Darko Radomirović

Personal information
- Nationality: Serbian^{1}
- Born: August 5, 1977 (age 48) Kosovo Polje, Yugoslavia

Sport
- Sport: Track
- Event: 1500 metres
- Club: Partizan
- Coached by: Rifat Zilkić

Achievements and titles
- Personal bests: 800m: 1:48.77 1500m: 3:37.52

= Darko Radomirović =

Serbian middle-distance runner

Darko Radomirović (Serbian Cyrillic: Дарко Радомировић) is a Serbian retired middle-distance track runner who specialized in the 1500 metres discipline. He represented Yugoslavia at the 2000 Summer Olympics for the men's 1500 metre race.

==Running career==
Radomirović first began training athletics in Novi Pazar, where he excelled in middle-distance running before he would eventually train and compete with AK Partizan.

Radomirović ran his first major international competition at the 1998 European Athletics Championships, where he ran the men's 1500 metres in the first heat, running a time of 3:46.86 (min:sec).

At the 2000 Summer Olympics, he ran the first heat of the men's 1500 metres against world-class competition and ran a time of 3:43.57. He was just four seconds shy of qualifying for the next round.

After the Olympics, Radomirović would continue to compete in international competition for another two years before dropping off the radar of international athletics for a period between 2002 and 2005. Radomirović ran the men's 1500 metres at the 2001 IAAF World Indoor Championships in a time of 3:46.36. In 2002, Radomirović ran the men's 1500 metres at the 2002 European Athletics Indoor Championships in a time of 3:54.40.

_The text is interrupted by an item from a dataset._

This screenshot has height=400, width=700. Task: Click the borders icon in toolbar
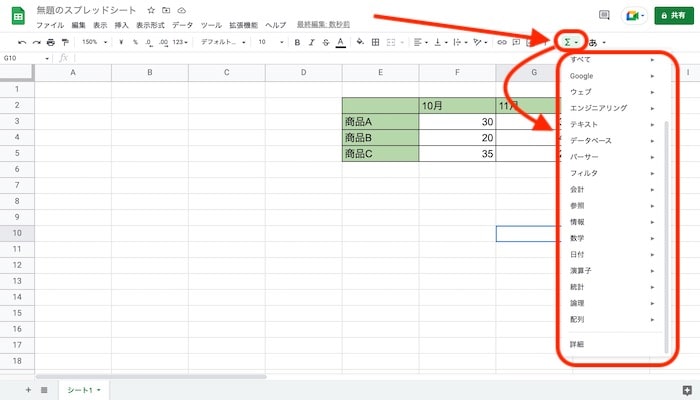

In July 2005, Radomirović made a return to international competition, running the men's 1500 metres at the 2005 Mediterranean Games in a time of 3:48.08. Just a month later, he ran the men's 1500 metres at the 2005 Summer Universiade in a time of 3:48.41.

==Notes==
- Although Radomirović is of Serbian nationality, his presence in international athletic competition dates before the 2006 independence referendum of Montenegro, so the country he represented in athletics is cited as Federal Republic of Yugoslavia up through 2002, and after that as Serbia and Montenegro through 2005.